Trust is often discussed in healthcare as though it were a communications challenge: explain more clearly, reassure more often, restore confidence. But the evidence in our 2026 Healthcare Trends report points to something more consequential and harder to address. Patients do not lose trust because they have failed to understand the system. They lose trust because too often the system fails them in ways that are tangible, repeated, and difficult to ignore.
The Core Issue
That distinction matters. If trust is treated as a messaging problem, the response will be more or different messaging. If low or diminished trust is understood as a result of experience – of access barriers, navigation burden, affordability gaps, and uneven care – then rebuilding trust requires structural change that will in turn improve people’s experiences of healthcare.
Trust is built or weakened through practical encounters with care, not through announcements alone.
The core issue is not that patients are unwilling to trust. It is that the system too often asks for trust while producing experiences that make trust feel irrational.
Patients are told to trust the system, yet many cannot get timely appointments. They are told the system is coordinated, yet they must contact multiple places and repeat their story. They are told care is universal, yet many face out-of-pocket costs or skip medications because of affordability.
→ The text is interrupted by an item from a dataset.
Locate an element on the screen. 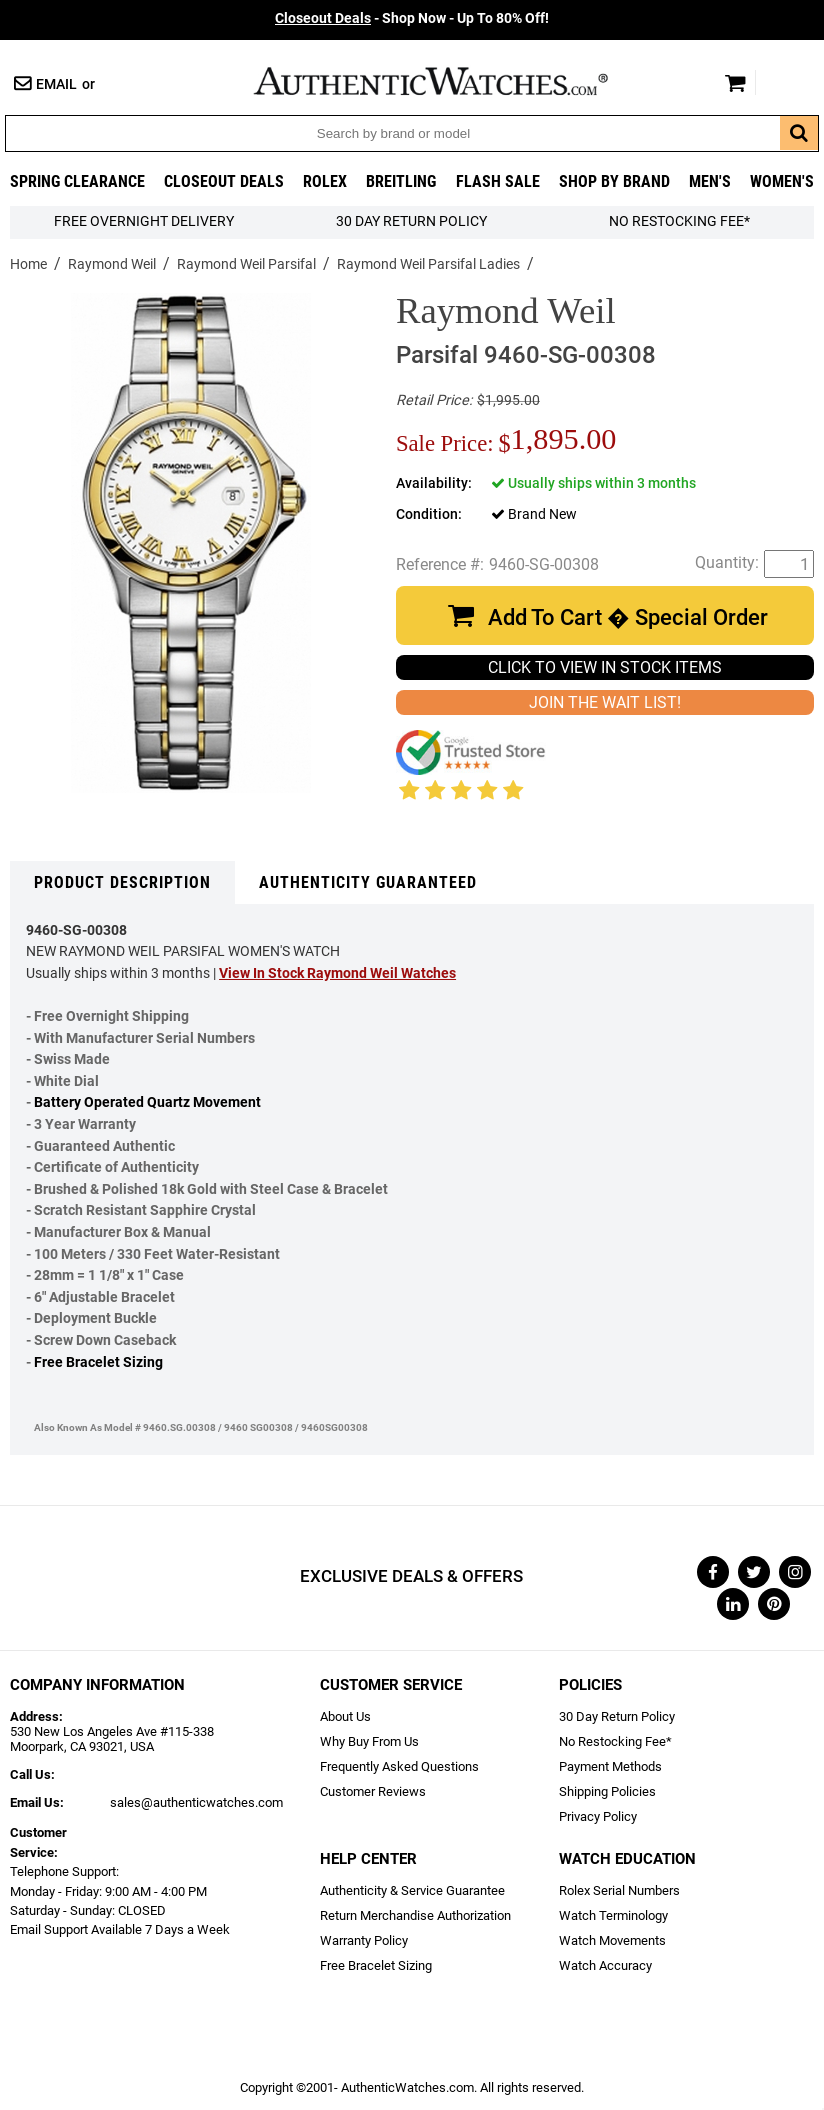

They are asked to be compliant and then sent home, with no clear idea of how to resolve uncertainties or troubleshoot problems. They are told the system is there for them, yet many delay care, give up, or resort to self-management and emergency departments.
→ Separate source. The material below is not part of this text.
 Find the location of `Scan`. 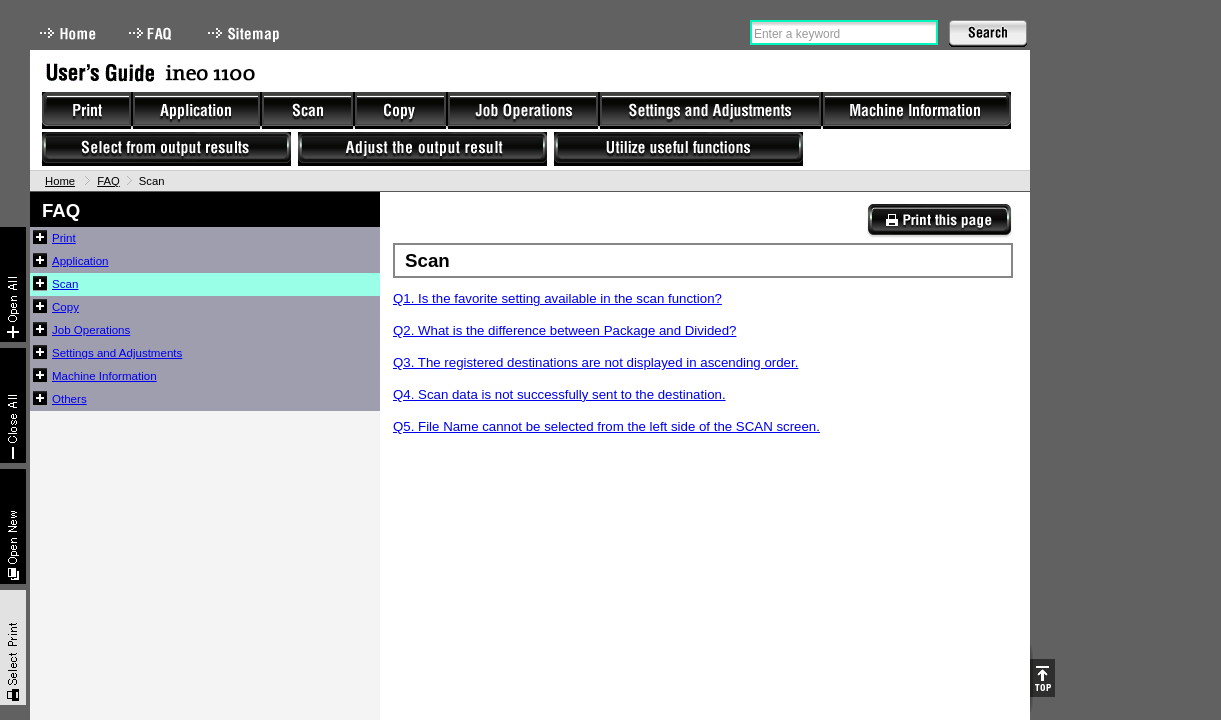

Scan is located at coordinates (65, 284).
The system earns trust when it feels available, navigable, fair, and humane. It loses trust when the burden of making care work is pushed onto patients themselves.
The fact that reassurance from within the system is not the best way to earn trust does not mean expertise matters less. In fact, clinicians remain the most trusted source of health information in our trust report. But expertise alone is no longer enough if the surrounding system experience feels fragmented or indifferent.
This nuance helps explain an apparent tension in our findings. Canadians still trust doctors, pharmacists, nurses, and their family doctor at very high levels – and yet confidence in the broader system is weak. In strategic terms, that is a warning sign: institutional trust is lagging behind interpersonal trust.
Why Does Trust Keep Breaking?
Access delays signal that care may not be there when needed.
60% of Canadians say the healthcare system is either “deteriorating” (37%) or “in crisis” (22%). A general sense of crisis likely helps to explain why 15% of Canadians report waiting until their condition got worse before seeking care, and 12% report avoiding seeking healthcare altogether.
Improved access is the most-cited route to rebuilding trust: 27% say that greater access and speed would increase their trust in health systems. That finding suggests trust is being judged in operational terms.
Navigation burden makes patients do the system’s work for it.
10% of Canadians contact more than one place to get help, and 10% have had to repeat their health history, leading to many feeling overwhelmed and stressed (17%).
Chasing multiple pathways, repeating medical history, and encountering dead ends tell people the system is not organized around their reality. The burden leads some to avoid care, exacerbating the toll on patients and the system.
Uneven experiences make trust feel like a privilege that doesn’t extend to all.
Lower-income and racialized Canadians are not encountering the same pathways or burdens as others: 23% of racialized Canadians used a walk-in clinic for care, versus 13% of White Canadians; and among those earning under $60,000, 10% reported a tendency to not take prescribed medication due to cost, compared with 4% among those earning $100,000.
When trust depends on income, geography, time, confidence, or social capital, the promise of a universal system becomes harder to believe.
The system often speaks in aggregate while patients experience it personally.
People differ in what they need from healthcare interactions: some want clarity and direction, some want autonomy, some need communications that reduce complexity, and some need approaches that feel emotionally relevant or holistic. A system that communicates and designs care as though trust means the same thing to all patients will keep missing the mark.
How Do We Rebuild Trust?
The findings support a more grounded answer than “communicate better.” Trust will be rebuilt when patients can feel, in concrete ways, that the system is more responsive than it was before. That means improving access, reducing friction, strengthening coordination, and making care pathways feel more predictable and fair. It also means designing communications and experiences that reflect different patient realities rather than assuming one approach will strike everyone as equally credible and reassuring.
The strategic opportunity here is not only to improve satisfaction. It is to reduce the conditions that push people toward avoidance, delay, self-management, and alternative information ecosystems.
A more patient-centric model means getting a more accurate picture of what different patients need to feel respected, informed, and supported. It means moving beyond assumptions. It means recognizing that trust is not restored by asking patients to believe in the system again. It is restored when the system gives them a reason to believe.